Mösko: Der Verein Seelische Gesundheit und Migration (Segemi) hat vor sieben Jahren den Hamburger Dolmetscherpool initiiert, um diese Lücke zu füllen. Bis dato gab es in Deutschland zwar viele Einzelzentren, die sich auf die Versorgung Geflüchteter spezialisiert hatten – wie die Bundesarbeitsgemeinschaft der psychosozialen Zentren für Folteropfer und Flüchtlinge. Es blieb aber die Frage: Wie steht es um die Regelversorgung durch einen niedergelassenen Hausarzt oder Psychiater? Wir stellten fest, dass in Hamburg nur wenige Ärzte eine andere Sprache sprechen und ein Angebot für Geflüchtete machen können. Um niedergelassenen Ärzten professionelle DolmetscherInnen anbieten zu können, hat uns auf unser Drängen die Hamburgische Bürgerschaft dann eine – inzwischen verstetigte – Förderung für unser Pilotprojekt bewilligt. Umgesetzt haben wir das Projekt in Zusammenarbeit mit der Psychotherapeutenkammer Hamburg und dem Paritätischen Wohlfahrtsverband Hamburg.

## Bereitgestellte Daten
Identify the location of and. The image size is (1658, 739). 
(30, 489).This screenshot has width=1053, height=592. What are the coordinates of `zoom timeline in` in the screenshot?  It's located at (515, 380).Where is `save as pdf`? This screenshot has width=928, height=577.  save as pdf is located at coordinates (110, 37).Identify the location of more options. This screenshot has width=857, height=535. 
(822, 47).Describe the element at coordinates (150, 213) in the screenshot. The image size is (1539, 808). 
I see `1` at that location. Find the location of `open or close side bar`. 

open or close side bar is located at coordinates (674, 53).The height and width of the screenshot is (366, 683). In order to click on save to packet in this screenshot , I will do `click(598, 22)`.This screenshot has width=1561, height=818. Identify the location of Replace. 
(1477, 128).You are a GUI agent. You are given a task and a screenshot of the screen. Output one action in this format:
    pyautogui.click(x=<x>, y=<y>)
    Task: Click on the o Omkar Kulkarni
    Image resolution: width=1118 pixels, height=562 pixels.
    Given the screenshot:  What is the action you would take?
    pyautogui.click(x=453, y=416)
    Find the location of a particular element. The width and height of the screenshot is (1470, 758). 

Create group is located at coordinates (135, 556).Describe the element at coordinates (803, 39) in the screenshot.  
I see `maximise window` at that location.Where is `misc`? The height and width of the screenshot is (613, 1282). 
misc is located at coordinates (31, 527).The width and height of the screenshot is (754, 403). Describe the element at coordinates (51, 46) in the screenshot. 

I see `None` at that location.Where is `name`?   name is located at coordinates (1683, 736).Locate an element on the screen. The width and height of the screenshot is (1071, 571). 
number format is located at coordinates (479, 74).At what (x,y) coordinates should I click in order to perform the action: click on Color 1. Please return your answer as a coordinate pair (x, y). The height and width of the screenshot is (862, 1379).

## Aufgabe
Zähle alle Organisationen auf, die laut dem Textauszug den Hamburger Dolmetscherpool angestoßen, gefördert oder mit umgesetzt haben.

## Antwort
- Verein Seelische Gesundheit und Migration (Segemi)
- Hamburgische Bürgerschaft
- Psychotherapeutenkammer Hamburg
- Paritätischer Wohlfahrtsverband Hamburg